I’ve talked to both of you on the phone today, and I’ll call both of you tomorrow, too. We talk to each other, but since we’re in different places (with me probably walking to or from classes), the conversation is mostly filler from these phone calls, I know the basics of what’s going on in your lives—the meetings, lunches and small ups and downs.
I’m writing this letter because I don’t think these phone calls are a good enough service to you. I don’t think I’ve given you enough of my time, and when I do give it, it’s not even given with my full attention. Chances are, while I’m talking to you, I’m saying “hi's” to friends who pass by me, checking the time to make sure I’m not late to lunch and running a daily to-do list through my head. Half of me is listening to how your day is going and half of me is focused on getting through my own day. Meanwhile, I have your full attention; you drop everything you’re doing to listen to what I have to say because it’s important to you.
Life gets busy and it’s hard to think about how much someone means to you when you’re so used to them being there. Mom and Dad, you’ve always been a constant help for me—whether that’s by walking me to my first day of kindergarten, and making me get out of a bush where I hid because I didn’t want to go back again (thanks for spotting my hair bow in the foliage, Mom), or taking me to get mani pedis and braving Limited Too for me (kudos to you, Dad, for making friends with every single woman who has ever filed your nails). When I was insecure with braces and not asked to dance at middle school functions, and when I had my first heartbreak, you were both there, with kind words and wisdom and whatever food my heart desired. When I had a day where everything went wrong at school and I came home and took all of my sadness out on you, you were both there, still with kind words, still with a homemade spaghetti supper (it’ll never get old, Mom) and a trip to TCBY afterwards (I’ll always be thankful for our froyo outings, Dad).
I don’t know where to begin with thanking you for all of these moments—both the good and the bad times.
You have put me first, no matter where we are, no matter what’s going on, and no matter how it affects you.
You love me, no matter where I’ve been, no matter what I’ve done, and no matter how much I have hurt you.
You forgive me, even if I have wronged you similarly before, and even if I do not deserve your grace.
You give me an example that I will one day (hope to) be for my own children.
How can I repay this service? I can only say thank you and hope that I have given each of you a fraction of the happiness that you have given me. You both have blessed me with a welcoming place to come home to and with people who I know will always greet me with love. No matter what happens to me while I’m away, I find peace in knowing I have a refuge I can come back to when I can’t weather a storm alone. You are both my rocks and comfort zone, and cliché as it is, I really and truly do not know who I would be without y’all.
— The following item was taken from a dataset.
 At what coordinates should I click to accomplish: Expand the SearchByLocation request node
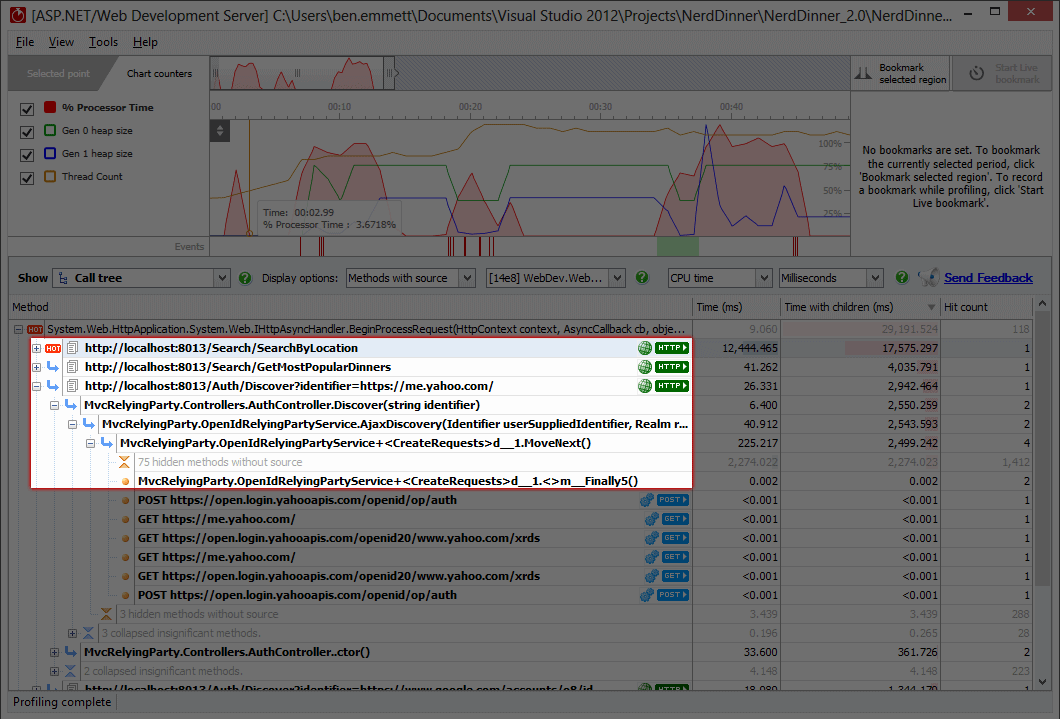point(37,348)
Mom, I look to you for open, fully shown kindness—a generosity that can be seen from miles away. Your selflessness is truly astounding, and your heart is so big that I sometimes cannot believe it. You have taught me how to approach every day with a love for life that cannot be contained; you have shown such a large amount of joy at even the smallest of moments. I marvel at the fact that you continuously put your children before yourself, without a doubt, and no matter what situation you’re in.
Dad, I couldn’t be more proud of you. The hard work that you do, and the hours that you put into getting a task accomplished, have revealed to me how important it is to persevere in hardships and to never give up on success. All of the things that you do, I know you do them for the good of our family as a whole, and you will always use yourself in order to help others. Even in your success, you stay humble and care for everyone around you. The respect that the people under you have for you shows how well you treat everyone in your life, no matter how small their role.
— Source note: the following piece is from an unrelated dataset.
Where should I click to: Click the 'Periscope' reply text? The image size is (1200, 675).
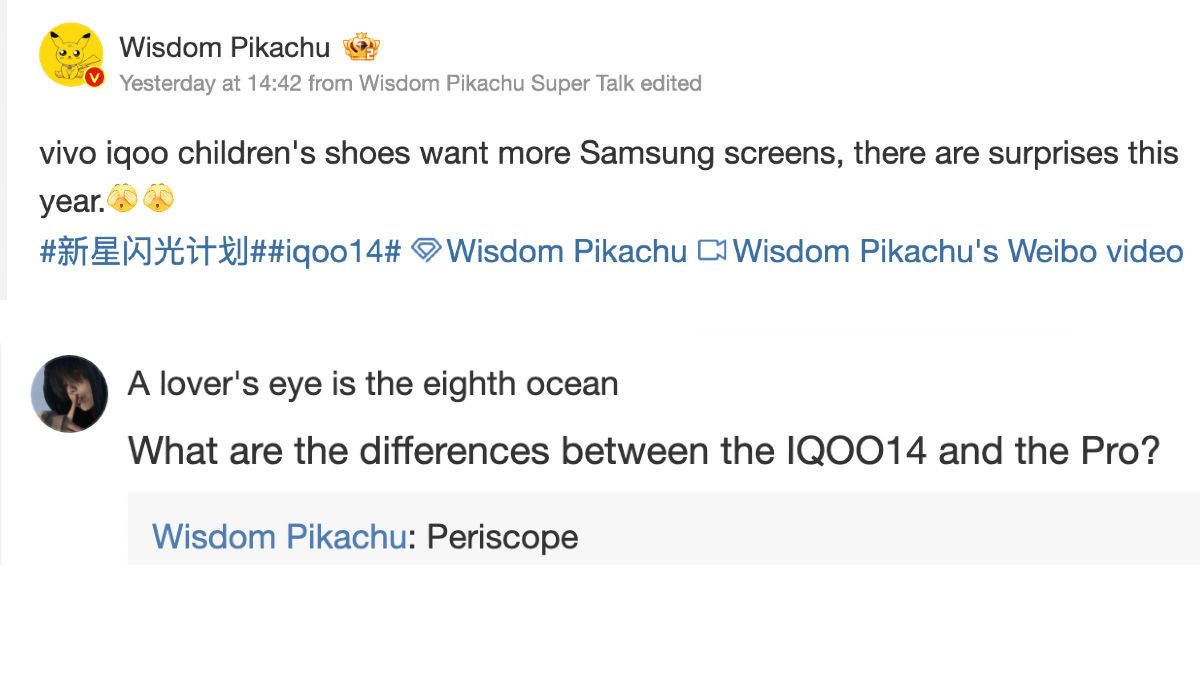502,537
Mom and Dad, as a team I look to you both for a goal to one day have: A pair that is strong when apart, but better when together. You love each other so well and so easily, I cannot help but become excited for one day having a marriage as healthy and wonderful as yours. The smiles and jokes and lightheartedness that continue to thrive in your relationship are some things I hope to share with someone.
I guess my main point is thank you for being you. Thank you for loving me so well that I get so used to your love and cannot imagine a life where I wouldn’t be able to take it for granted. Thank you for being with me, no matter what stage of life I’m in, and thank you for loving each other so well, too.
I love you both and will call tomorrow.